[openstack-dev] [nova] Migration progress

Paul Carlton paul.carlton2 at hpe.com
Wed Feb 3 11:27:16 UTC 2016


On 03/02/16 10:49, Daniel P. Berrange wrote:
> On Wed, Feb 03, 2016 at 10:44:36AM +0000, Daniel P. Berrange wrote:
>> On Wed, Feb 03, 2016 at 10:37:24AM +0000, Koniszewski, Pawel wrote:
>>> Hello everyone,
>>>
>>> On the yesterday's live migration meeting we had concerns that interval of
>>> writing migration progress to the database is too short.
>>>
>>> Information about migration progress will be stored in the database and
>>> exposed through the API (/servers/<uuid>/migrations/<id>). In current
>>> proposition [1] migration progress will be updated every 2 seconds. It
>>> basically means that every 2 seconds a call through RPC will go from compute
>>> to conductor to write migration data to the database. In case of parallel
>>> live migrations each migration will report progress by itself.
>>>
>>> Isn't 2 seconds interval too short for updates if the information is exposed
>>> through the API and it requires RPC and DB call to actually save it in the
>>> DB?
>>>
>>> Our default configuration allows only for 1 concurrent live migration [2],
>>> but it might vary between different deployments and use cases as it is
>>> configurable. Someone might want to trigger 10 (or even more) parallel live
>>> migrations and each might take even a day to finish in case of block
>>> migration. Also if deployment is big enough rabbitmq might be fully-loaded.
>>> I'm not sure whether updating each migration every 2 seconds makes sense in
>>> this case. On the other hand it might be hard to observe fast enough that
>>> migration is stuck if we increase this interval...
>> Do we have any actual data that this is a real problem. I have a pretty hard
>> time believing that a database update of a single field every 2 seconds is
>> going to be what pushes Nova over the edge into a performance collapse, even
>> if there are 20 migrations running in parallel, when you compare it to the
>> amount of DB queries & updates done across other areas of the code for pretty
>> much every singke API call and background job.
> Also note that progress is rounded to the nearest integer. So even if the
> migration runs all day, there is a maximum of 100 possible changes in value
> for the progress field, so most of the updates should turn in to no-ops at
> the database level.
>
> Regards,
> Daniel
I agree with Daniel, these rpc and db access ops are a tiny percentage
of the overall load on rabbit and mysql and properly configured these
subsystems should have no issues with this workload.
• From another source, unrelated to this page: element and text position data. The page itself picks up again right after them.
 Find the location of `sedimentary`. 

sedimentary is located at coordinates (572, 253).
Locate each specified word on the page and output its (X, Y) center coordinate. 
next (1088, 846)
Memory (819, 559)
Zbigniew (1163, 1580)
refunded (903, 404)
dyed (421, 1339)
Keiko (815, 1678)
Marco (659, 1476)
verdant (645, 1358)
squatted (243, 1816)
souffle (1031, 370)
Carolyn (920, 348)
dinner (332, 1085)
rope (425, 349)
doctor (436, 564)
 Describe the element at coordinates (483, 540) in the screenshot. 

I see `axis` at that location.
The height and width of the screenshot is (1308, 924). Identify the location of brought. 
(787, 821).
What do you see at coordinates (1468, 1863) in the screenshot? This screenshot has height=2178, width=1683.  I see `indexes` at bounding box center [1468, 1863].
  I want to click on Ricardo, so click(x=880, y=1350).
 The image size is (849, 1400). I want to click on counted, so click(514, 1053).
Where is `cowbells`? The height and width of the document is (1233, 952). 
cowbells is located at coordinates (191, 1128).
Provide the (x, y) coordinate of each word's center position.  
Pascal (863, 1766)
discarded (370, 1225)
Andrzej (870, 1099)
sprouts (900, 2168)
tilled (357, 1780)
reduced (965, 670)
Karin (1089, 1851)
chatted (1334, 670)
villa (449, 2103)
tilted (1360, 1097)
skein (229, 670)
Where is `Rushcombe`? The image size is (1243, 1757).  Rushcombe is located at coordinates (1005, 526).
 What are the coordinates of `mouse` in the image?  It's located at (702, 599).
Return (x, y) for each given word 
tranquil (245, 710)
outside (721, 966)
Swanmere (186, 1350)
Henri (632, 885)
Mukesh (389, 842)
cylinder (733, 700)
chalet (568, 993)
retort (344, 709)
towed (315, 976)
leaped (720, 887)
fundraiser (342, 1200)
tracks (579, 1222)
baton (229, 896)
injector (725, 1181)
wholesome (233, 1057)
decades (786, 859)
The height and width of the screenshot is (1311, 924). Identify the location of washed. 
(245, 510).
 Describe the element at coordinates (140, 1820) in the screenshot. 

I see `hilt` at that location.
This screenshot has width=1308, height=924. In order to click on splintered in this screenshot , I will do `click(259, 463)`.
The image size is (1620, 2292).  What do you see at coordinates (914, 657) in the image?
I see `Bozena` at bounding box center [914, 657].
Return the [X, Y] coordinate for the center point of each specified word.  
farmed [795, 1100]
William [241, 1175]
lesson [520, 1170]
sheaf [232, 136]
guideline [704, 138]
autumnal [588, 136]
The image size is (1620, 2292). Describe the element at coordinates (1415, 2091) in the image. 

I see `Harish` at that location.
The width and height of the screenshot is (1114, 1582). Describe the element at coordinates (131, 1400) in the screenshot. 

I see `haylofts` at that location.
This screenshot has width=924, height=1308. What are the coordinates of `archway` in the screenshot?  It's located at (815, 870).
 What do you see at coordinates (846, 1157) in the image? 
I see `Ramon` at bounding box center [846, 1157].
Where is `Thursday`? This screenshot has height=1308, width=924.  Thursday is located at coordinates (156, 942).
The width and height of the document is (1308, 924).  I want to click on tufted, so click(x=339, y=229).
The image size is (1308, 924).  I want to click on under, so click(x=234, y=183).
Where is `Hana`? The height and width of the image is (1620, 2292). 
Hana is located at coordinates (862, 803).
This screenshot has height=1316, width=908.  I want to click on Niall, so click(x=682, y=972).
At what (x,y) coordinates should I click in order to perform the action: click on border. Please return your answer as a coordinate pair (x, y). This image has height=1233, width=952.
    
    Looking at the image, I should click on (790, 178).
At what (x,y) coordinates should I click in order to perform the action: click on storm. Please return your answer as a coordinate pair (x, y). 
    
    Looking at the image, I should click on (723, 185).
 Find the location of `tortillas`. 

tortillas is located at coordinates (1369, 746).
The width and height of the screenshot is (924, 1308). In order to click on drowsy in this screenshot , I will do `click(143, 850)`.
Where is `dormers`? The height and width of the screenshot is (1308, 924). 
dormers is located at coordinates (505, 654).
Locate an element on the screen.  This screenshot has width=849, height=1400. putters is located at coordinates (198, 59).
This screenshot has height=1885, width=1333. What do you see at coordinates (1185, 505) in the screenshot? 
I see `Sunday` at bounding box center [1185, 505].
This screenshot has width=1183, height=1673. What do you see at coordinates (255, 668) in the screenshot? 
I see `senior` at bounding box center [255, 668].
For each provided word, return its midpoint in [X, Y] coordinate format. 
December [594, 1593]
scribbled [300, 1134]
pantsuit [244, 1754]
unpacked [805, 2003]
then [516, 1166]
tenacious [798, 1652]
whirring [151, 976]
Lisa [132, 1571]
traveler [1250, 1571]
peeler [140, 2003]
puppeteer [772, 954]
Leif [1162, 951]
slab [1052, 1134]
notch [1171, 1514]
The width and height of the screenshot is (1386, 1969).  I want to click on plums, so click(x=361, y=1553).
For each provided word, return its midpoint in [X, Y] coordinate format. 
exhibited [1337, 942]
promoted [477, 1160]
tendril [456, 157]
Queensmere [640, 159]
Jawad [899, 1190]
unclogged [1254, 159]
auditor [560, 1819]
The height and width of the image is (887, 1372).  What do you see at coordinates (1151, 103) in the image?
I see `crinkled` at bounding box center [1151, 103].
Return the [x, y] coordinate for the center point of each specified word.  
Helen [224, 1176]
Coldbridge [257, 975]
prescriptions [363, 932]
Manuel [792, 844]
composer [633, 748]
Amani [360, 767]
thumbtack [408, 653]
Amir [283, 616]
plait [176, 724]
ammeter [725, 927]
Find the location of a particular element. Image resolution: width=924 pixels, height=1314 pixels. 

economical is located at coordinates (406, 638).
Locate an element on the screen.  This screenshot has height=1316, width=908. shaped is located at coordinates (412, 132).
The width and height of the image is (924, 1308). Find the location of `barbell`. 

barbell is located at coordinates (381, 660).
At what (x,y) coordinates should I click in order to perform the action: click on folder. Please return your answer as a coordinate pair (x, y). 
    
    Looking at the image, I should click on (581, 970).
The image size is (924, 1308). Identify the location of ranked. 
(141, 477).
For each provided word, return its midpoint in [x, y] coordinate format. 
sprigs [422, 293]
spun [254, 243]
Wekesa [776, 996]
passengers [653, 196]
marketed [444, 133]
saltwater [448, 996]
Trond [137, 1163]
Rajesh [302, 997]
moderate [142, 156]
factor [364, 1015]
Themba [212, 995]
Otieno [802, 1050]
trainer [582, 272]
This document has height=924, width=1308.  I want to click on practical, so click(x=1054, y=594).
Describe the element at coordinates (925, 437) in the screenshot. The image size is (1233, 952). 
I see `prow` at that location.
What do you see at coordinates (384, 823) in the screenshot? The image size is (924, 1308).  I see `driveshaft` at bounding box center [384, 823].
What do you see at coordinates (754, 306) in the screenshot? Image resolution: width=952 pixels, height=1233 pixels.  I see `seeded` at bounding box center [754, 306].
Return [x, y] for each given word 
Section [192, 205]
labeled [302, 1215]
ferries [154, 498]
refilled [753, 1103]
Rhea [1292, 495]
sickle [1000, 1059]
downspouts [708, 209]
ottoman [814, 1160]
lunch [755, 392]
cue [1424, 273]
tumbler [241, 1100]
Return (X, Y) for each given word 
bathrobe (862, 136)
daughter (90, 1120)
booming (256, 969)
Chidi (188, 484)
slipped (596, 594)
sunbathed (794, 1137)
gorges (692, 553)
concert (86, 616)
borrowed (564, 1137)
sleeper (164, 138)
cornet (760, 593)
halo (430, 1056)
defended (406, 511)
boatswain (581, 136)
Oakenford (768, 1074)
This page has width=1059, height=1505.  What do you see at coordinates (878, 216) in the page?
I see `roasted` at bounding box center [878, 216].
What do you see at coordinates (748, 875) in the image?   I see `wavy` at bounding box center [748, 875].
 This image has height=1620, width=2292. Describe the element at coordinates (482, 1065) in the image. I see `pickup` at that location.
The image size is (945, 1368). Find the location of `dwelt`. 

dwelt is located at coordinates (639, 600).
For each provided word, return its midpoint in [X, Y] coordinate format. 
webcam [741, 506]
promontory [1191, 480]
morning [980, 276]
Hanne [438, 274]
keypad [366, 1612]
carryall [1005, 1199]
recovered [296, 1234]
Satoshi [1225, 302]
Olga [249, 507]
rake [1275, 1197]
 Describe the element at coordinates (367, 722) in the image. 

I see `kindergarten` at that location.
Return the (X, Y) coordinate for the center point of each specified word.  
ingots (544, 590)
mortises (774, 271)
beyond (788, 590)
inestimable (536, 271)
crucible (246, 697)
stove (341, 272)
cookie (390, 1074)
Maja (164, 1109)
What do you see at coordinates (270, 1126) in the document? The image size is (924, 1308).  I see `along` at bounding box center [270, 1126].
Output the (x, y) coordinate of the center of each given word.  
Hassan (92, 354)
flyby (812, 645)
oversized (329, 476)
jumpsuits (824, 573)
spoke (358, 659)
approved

One correction, unless I'm misreading it, the existing
_live_migration_monitor code updates the progress field of the instance
record every 5 seconds.  However this value can go up and down so
an infinate number of updates are possible?

However, the issue raised here is not with the existing implementation
but with the proposed change
https://review.openstack.org/#/c/258813/5/nova/virt/libvirt/driver.py
This add a save() operation on the migration object every 2 seconds

Paul Carlton
Software Engineer
Cloud Services
Hewlett Packard Enterprise
BUK03:T242
Longdown Avenue
Stoke Gifford
Bristol BS34 8QZ

Mobile:    +44 (0)7768 994283
Office:    +44 (0)117 316 2189
Email:    mailto:paul.carlton2 at hpe.com
irc:      paul-carlton2

Hewlett-Packard Enterprise Limited registered Office: Cain Road, Bracknell, Berks RG12 1HN Registered No: 690597 England.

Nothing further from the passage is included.